Keel laying of the first multi-role corvette celebrated at Rauma

The keel of the first Squadron 2020 multi-role corvette was lowered at Rauma shipyard on Thursday 11 April. The traditional keel laying ceremony celebrates in effect the birth of the ship and marks the actual start of construction of the ship’s hull.

The keel of a ship and its cradle were lowered on a building trestle inside a construction hall where the ship is being built. As is the tradition, two lucky coins were placed under the ship that will remain there once the ship is completed.

Due to national security reasons, the corvettes are being built indoors. This is why outsiders were prohibited from also attending the keel laying ceremony. Present in the ceremony were the ordering party, that is the Finnish Defence Forces Logistics Command, the Finnish Navy, maritime classification society Lloyd’s Reister as well as the Rauma Marine Constructions (RMC) management and key employees in the project.

“This day celebrates especially the shared work of the entire shipyard. The ship, today only a keel, can be seen as a symbol representing the commitment our shipyard and personnel have towards national defence. Our work has required smooth, extensive and open collaboration between the ordering party and all those connected to the project. The collaboration we have achieved is an asset that will ensure a successful outcome,”

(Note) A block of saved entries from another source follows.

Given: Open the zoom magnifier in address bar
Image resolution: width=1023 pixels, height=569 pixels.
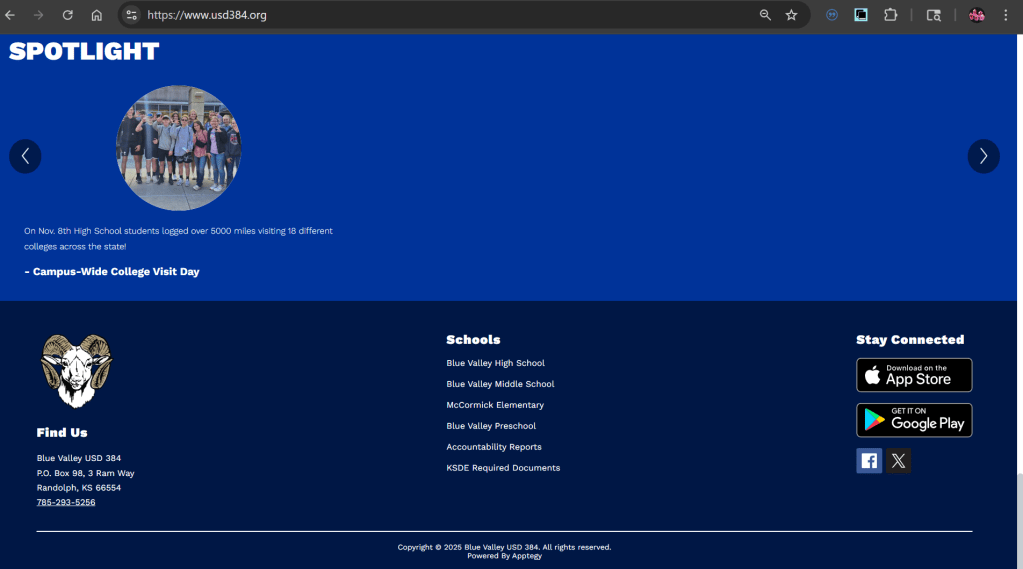Looking at the screenshot, I should (765, 15).
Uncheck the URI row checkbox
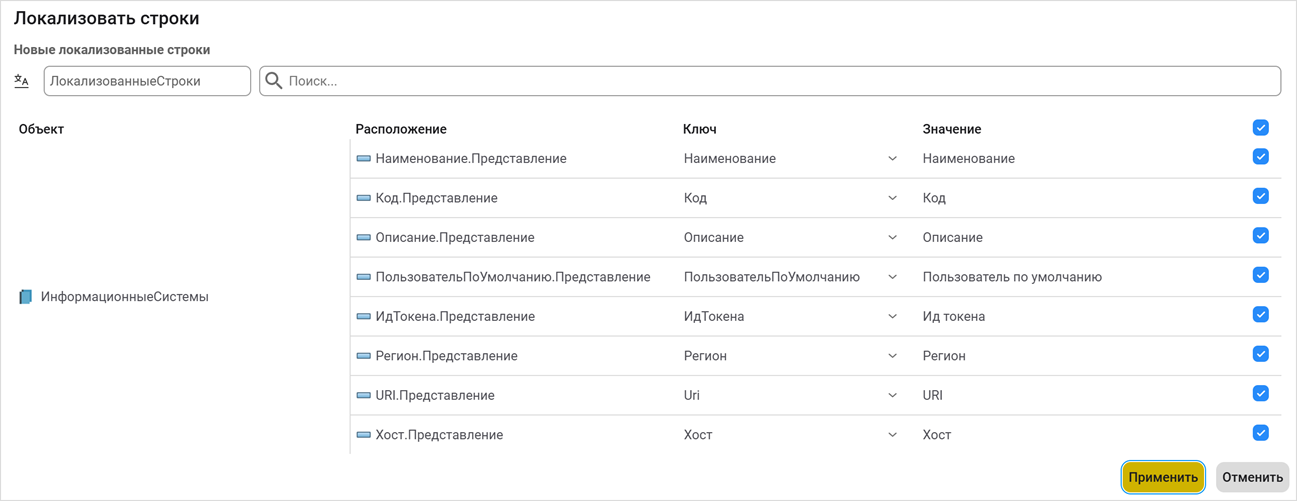 (x=1260, y=394)
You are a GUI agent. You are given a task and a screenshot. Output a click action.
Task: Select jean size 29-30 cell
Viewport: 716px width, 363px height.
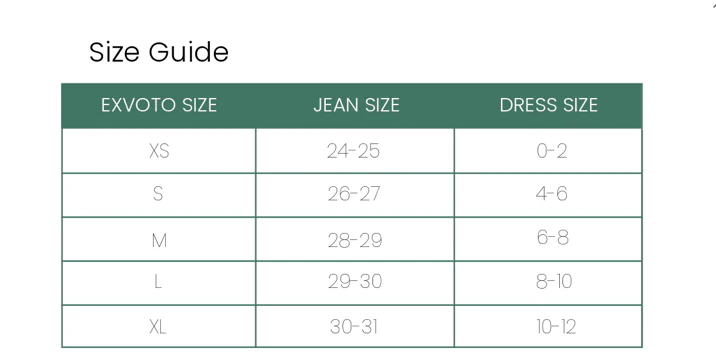[x=355, y=283]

Project Director Timo Ståhlhammar

It has been five months since the start of construction, and the operative phase has progressed efficiently. The first part of the keel weighs 56 tonnes. The direct impact the Squadron Project has on employment in Finland is approximately 3,600 person-years.

RMC is building four Pohjanmaa-class multi role corvettes in total for the Finnish Navy. Multi role corvette is a surface combatant capable of effectively conducting a range of Navy tasks at sea all year round. The high-performance vessels are designed to operate in the Baltic Sea year-round in various circumstances, including also icy and freezing conditions.